Menariknya, peristiwa ini terjadi berdekatan dengan HSN 2025 yang mengusung tema “Mengawal Indonesia Merdeka, Menuju Peradaban Dunia.” Tema itu sejatinya mengajak santri untuk aktif dalam menghadapi tantangan global, termasuk di dunia digital. Santri kini tidak hanya dituntut menguasai ilmu agama, tetapi juga melek media, cakap teknologi, dan mampu menjadi penyeimbang di tengah derasnya arus informasi yang sering kali tak beretika.
Fenomena “Xpose Uncensored” justru memperlihatkan bahwa nilai-nilai pesantren — seperti kehati-hatian, adab, dan tanggung jawab sosial — masih sangat relevan di era digital. Ketika sebagian media terjebak dalam sensasi dan rating, pesantren justru mengingatkan tentang pentingnya kesantunan dalam berbicara dan kejujuran dalam menyampaikan kebenaran.
Publik pun menunjukkan kesadaran baru. Reaksi masyarakat terhadap tayangan itu menjadi bukti bahwa khalayak tak lagi pasif. Mereka berani menegur, mengkritik, bahkan menuntut media untuk lebih bermartabat. Inilah bentuk kontrol sosial yang sejatinya sehat — bukan untuk membungkam, tapi untuk mengingatkan bahwa kebebasan tanpa etika akan berujung pada kekacauan moral.
Momentum HSN tahun ini bisa menjadi pengingat bersama: santri dan media seharusnya tidak berseberangan, tapi saling menguatkan. Media bisa menjadi ruang dakwah yang cerdas dan santun, sementara santri bisa menjadi penjaga moralitas di dunia digital. Keduanya memiliki tujuan yang sama — mencerdaskan bangsa dengan cara yang bermartabat.

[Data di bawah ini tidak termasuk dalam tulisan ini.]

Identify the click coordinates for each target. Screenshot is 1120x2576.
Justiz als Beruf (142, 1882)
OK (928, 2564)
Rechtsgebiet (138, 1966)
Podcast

Di tengah derasnya informasi dan kebisingan media sosial, nilai-nilai pesantren seperti adab, kesabaran, dan tanggung jawab justru semakin dibutuhkan. Etika bukan penghalang kemajuan, tapi fondasi agar kemajuan itu tidak kehilangan arah.
Peringatan Hari Santri Nasional 2025 seharusnya tidak berhenti pada seremonial dan jargon. Ia harus menjadi ajakan untuk memperkuat kesadaran etis dalam bermedia, serta menegaskan kembali bahwa santri bukan hanya pelajar agama, tetapi juga penjaga akhlak di tengah dunia digital yang serba cepat.
Karena pada akhirnya, santri dan media sama-sama punya kekuatan untuk membentuk peradaban — satu dengan ilmu, yang lain dengan informasi. Dan keduanya akan membawa Indonesia menuju peradaban yang beradab, jika berjalan dalam satu jalan yang sama: jalan etika dan tanggung jawab.
Penulis: Muhamad Hijar Ardiansah, Mahasiswa Komunikasi dan Penyiaran Islam UIN Siber Syekh Nurjati Cirebon. (*)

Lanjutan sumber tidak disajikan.